Tuesday, June 18, 2013

Boxed at Happy Child

After a year-long hiatus and his brief run as head chef at Leslieville's wine bar Skin + Bones, chef Matthew Sullivan (@GastroMatthew) returns to Boxed (Twitter: @BoxedToronto, Facebook: BOXED), a pop-up dinner series launched by Sullivan himself two years ago. 

Boxed's latest dinner took place on June 3rd & 4th at the Queen West bar Happy Child (Twitter: @happychildbarFacebook: Happy Child) and at $70 per head, guests were served a Taiwanese-style, locally-sourced six-course meal alongside drink pairings.  

Similar to the supper club's previous events, tickets to this Boxed dinner were sold online with the event's location revealed through email a couple of days prior.

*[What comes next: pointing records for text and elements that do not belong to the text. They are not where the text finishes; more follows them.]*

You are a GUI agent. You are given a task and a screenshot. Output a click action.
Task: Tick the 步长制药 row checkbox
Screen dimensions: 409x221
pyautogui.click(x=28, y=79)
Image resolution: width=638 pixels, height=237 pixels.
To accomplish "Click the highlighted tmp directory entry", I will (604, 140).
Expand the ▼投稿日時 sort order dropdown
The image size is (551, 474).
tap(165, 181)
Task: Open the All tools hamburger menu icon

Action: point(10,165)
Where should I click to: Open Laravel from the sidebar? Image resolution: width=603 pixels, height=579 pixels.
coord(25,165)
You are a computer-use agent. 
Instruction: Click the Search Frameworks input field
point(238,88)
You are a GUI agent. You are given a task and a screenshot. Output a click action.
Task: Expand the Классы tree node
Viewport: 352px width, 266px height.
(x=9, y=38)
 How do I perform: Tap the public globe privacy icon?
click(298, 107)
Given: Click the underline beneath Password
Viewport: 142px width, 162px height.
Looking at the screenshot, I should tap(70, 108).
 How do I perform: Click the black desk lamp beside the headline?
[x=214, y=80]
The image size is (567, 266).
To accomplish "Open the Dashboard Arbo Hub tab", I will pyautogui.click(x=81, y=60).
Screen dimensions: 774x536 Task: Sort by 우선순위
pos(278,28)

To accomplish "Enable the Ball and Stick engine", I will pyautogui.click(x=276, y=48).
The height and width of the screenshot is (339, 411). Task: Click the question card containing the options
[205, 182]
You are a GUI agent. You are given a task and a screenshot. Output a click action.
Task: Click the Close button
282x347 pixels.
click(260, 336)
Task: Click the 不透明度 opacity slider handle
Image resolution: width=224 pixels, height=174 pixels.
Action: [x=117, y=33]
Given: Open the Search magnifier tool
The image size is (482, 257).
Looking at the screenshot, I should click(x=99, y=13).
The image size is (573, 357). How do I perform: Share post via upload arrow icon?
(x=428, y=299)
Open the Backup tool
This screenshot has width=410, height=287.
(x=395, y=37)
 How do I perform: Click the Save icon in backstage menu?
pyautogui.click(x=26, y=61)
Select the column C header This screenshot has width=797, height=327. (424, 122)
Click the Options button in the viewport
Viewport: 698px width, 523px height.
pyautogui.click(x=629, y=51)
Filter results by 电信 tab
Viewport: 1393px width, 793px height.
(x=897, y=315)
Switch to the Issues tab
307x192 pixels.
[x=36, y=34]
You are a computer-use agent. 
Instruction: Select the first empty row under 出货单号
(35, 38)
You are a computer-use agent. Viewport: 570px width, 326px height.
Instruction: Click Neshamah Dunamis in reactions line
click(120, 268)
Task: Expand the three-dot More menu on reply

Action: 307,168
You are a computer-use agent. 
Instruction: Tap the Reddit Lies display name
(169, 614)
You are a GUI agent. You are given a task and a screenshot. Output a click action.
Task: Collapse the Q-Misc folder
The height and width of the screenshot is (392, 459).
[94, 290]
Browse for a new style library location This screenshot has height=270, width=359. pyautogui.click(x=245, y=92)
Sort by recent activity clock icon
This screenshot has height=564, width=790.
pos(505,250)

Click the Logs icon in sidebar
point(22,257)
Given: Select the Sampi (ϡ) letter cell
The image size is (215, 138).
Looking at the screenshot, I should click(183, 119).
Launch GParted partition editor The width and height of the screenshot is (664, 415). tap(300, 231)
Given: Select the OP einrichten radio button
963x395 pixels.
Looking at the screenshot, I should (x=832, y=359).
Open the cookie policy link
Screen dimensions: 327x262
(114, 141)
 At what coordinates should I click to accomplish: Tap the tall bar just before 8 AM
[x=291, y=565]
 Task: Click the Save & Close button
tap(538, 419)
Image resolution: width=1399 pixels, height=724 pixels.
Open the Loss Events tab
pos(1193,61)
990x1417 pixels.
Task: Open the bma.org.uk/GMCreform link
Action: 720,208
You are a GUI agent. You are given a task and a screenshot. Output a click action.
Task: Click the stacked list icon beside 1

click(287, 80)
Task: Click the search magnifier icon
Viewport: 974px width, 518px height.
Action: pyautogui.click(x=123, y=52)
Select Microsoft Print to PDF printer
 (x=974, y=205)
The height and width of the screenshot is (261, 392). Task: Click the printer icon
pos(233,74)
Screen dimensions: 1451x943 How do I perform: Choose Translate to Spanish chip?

Courses that night were paired with a selection of cocktails and Ontario VQA wines chosen by Sullivan.

Here's what we had:

Beef tartar with XO sauce

Shumai - Shrimp cream, dried scallop and pork consomme, foie gras mousse 

Salmon belly with fried rice, maple syrup and foie gras

Beef and fermented mushroom broth with toasted noodles, beef tendon and black cod

Oysters with fermented mushroom vinegar topped with scallions

Fried tofu with smoked pepper mayo, seaweed, smelts, shishito peppers and burnt honey

Lake Erie perch on lobster congee with BC side stripes and fried shallot

Charred then slow cooked beef cheek in XO sauce served on steamed Asian greens

Torched custard, stewed strawberries, tapioca and doughnuts

Chef Sullivan, who has staged at Din Tai Fung in Taipei last year, really showed his love for Asian cuisine at this Boxed dinner (Din Tai Fung, best known for their xiaolongbao, is an award-winning restaurant in Taiwan.) Sullivan incorporated many popular ingredients used in Asian cooking that I am very familiar with (and love!) such as XO sauce, various types of dried seafood, congee, as well as beef cheeks and beef tendons. Highlights for me that night were Sullivan's clever use of XO sauce in the beef tartare - it was one clean and tasty bite! A great start to the evening. I really enjoyed the perfectly cooked noodles too, and as for the beef and mushroom fermented broth? WOW. It was so fragrant and robust n flavour...it was almost like.... natural MSG :) The spicy, fried tofu topped with a crunchy medley of peanuts, seaweed, smelts and a light drizzle of pepper mayo was delightful. The incorporation of congee with the Lake Erie perch was very unique and creative. Even the dessert, made by Happy Child's co-owner and chef Fan Zhang, continued with the night's Asian theme by pairing tapioca to the ever-so-popular doughnut snack.